Le travail de Jennifer Lufau, fondatrice d’Afrogameuses, est tout aussi essentiel car il lie les jeux vidéo et l’afroféminisme. Le monde du jeu vidéo est un domaine vécu par beaucoup comme particulièrement sexiste. Afin de soutenir activement cette initiative, il est également possible de se rendre sur son compte Utip. Jennifer justifie son engagement au cours d’un entretien auprès de MadmoiZelle « Ne pas se voir représentée, c’est synonyme de ne pas compter, finalement. C’est comme si on prétendait que les minorités (dans mon cas les femmes noires) ne jouaient pas aux jeux vidéo. »

Ainsi, dans le jeu vidéo, le design et le rôle des personnages noirs est un enjeu de justice sociale. Cependant, et comme le rappelle François Oulac pour Numerama, ces questions n’ont pas à être politiques. Il ne s’agit pas de s’opposer aux autres joueurs mais bien plutôt de s’imposer comme joueur à part entière ; l’objectif principal étant que l’inclusivité devienne la norme. A quand un épisode du podcast Kiffe ta race qui explore les questions raciales sur la place des personnes racisées dans les jeux vidéo ?
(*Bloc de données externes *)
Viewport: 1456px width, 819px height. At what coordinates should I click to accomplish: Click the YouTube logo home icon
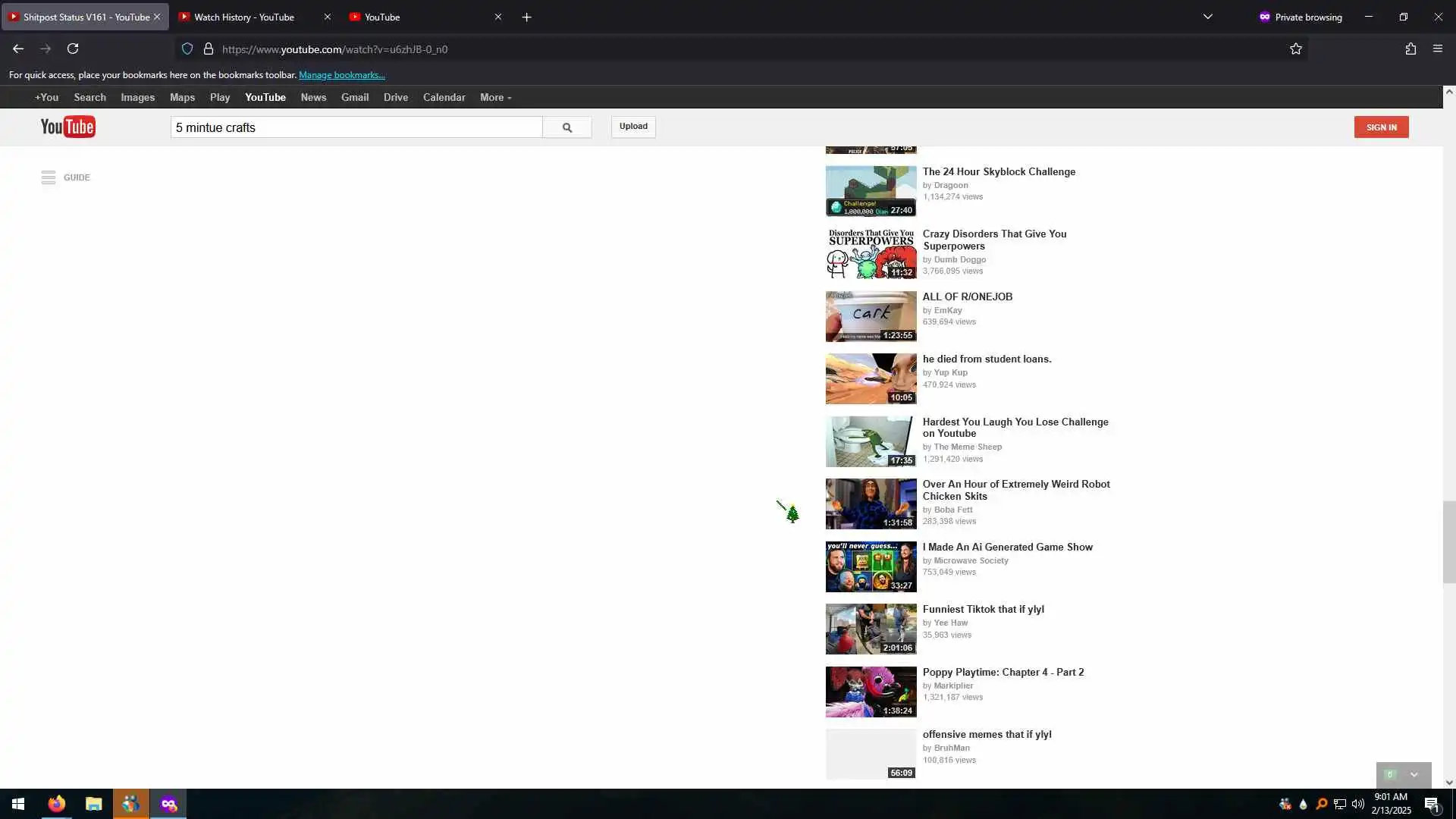68,127
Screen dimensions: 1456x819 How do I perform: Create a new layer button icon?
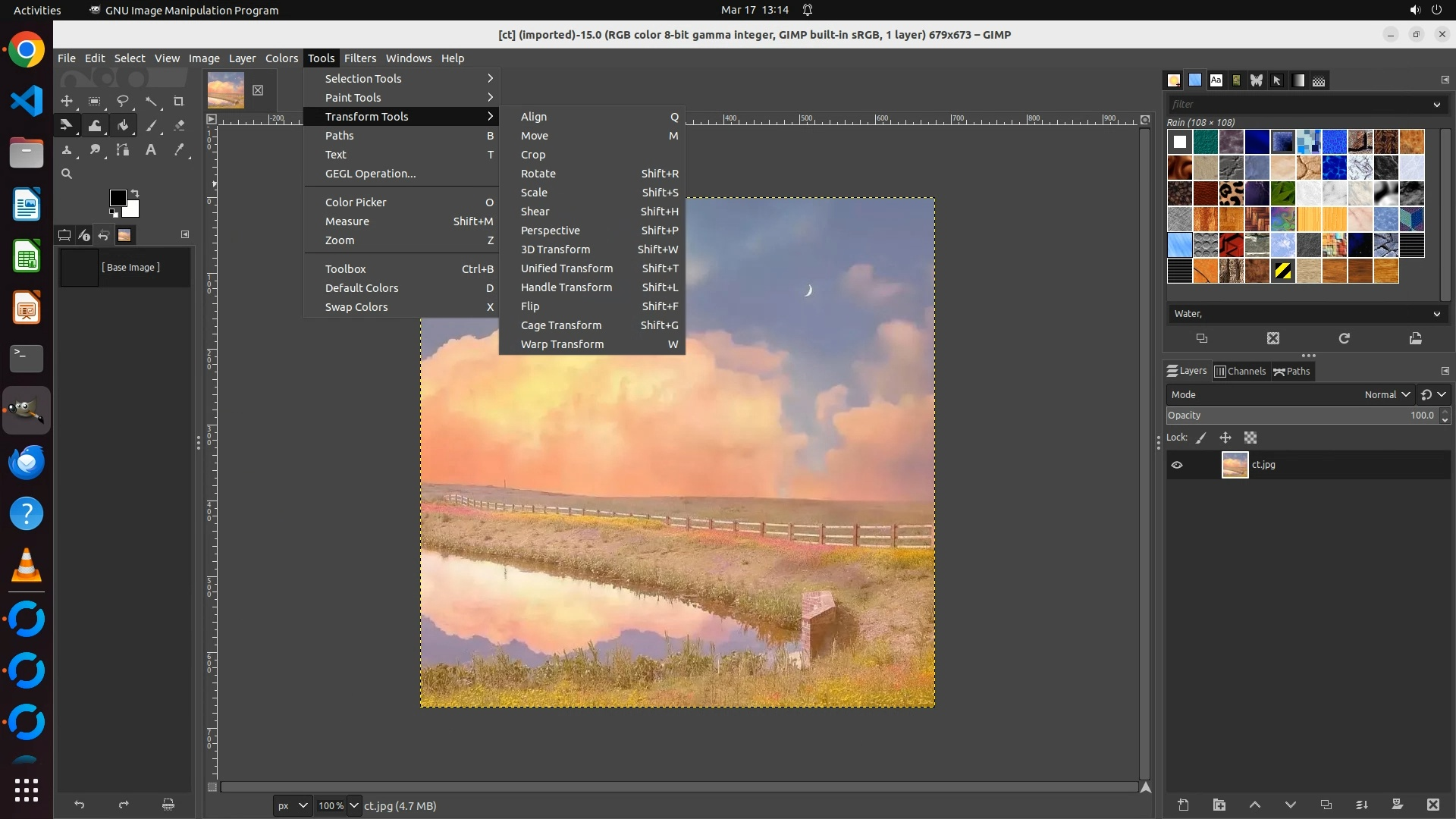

Il est essentiel de parler de la place des personnes noires dans les jeux vidéo. Cependant, il est également nécessaire de rappeler que la problématique de la représentation concerne une part bien plus importante de notre société. Qu’en est-il de toutes les personnes racisées, qu’elles soient par exemple asiatiques, arabes, roms, juives ou musulmanes ? Quelle est la place accordée de manière plus générale aux personnes qui ne correspondent pas à une certaine « norme » trop souvent blanche, validiste et/ou grossophobe ? Même si les évolutions présentées sont à saluer, elles ne sont pas encore suffisantes. Il est temps que la diversité devienne simplement la normalité.